But Jack broke in, “ ’pon my word, if it wasn’t Sunday, I declare I’d go out and try and catch some of his precious beasties for him.”
“Well, I’ll go and feed his gold fish now,” said Di, getting up from the table, whilst Phoena, without announcing her intentions, went to attend the canary and guinea-pig.
“We’ve all got to start by half-past ten for church, remember,” said Di, looking back from the door.
“All right,” said the boys—they were delightfully docile to-day.
“And you’ll remember to keep quiet, because of Andrew,” added Di.
And so, though Fay was not there to marshal her flock into good order, it was a very well-behaved party that set out from Gaybrook Farm for the parish church, on that summer Sunday morning.
“And they all behaved like models all through the service,” reported Ruth, who had watched them rather anxiously from her exalted seat in the gallery, “I was rather afraid how the young gentlemen might behave, if anything went wrong with the singing, as does sometimes happen, or if the sermon was extra long,” she confided to Mrs.

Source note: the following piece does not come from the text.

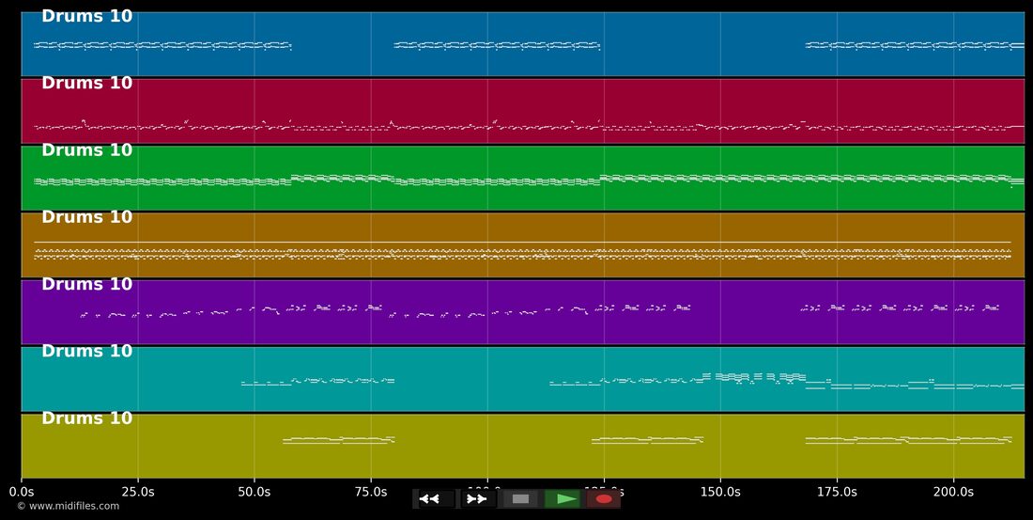Select the green Drums 10 track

Busson.
“Then more shame for you,” her Aunt had replied severely, “haven’t they always behaved like little gentlemen in my house, so would they be likely to forget manners in the House of God.”
“All the same,” said Ruth, “little Miss Marion did look straight at the sight of the high pews, as if she didn’t know whether to laugh or cry. I believe she was a bit frightened.”

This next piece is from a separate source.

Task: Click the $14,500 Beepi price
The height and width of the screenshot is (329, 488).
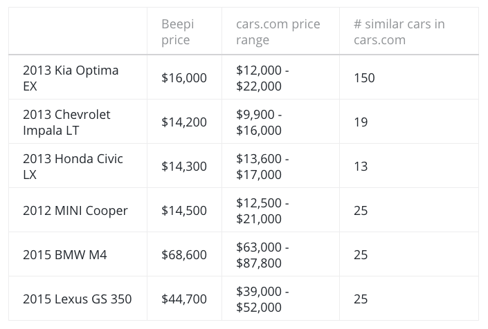Action: coord(184,211)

Gaybrook Church, with its mossy leaning grave-stones on the outside, and its old-world galleries and pews inside, along with its service which had been unaltered for the last fifty years, were all of the most ancient description. So that both Hubert and Marygold, who had never in their short lives been in a high pew before, were almost alarmed when they were shut into one of these formidable-looking boxes, which, as Marygold remarked afterwards, “didn’t smell at all nice.”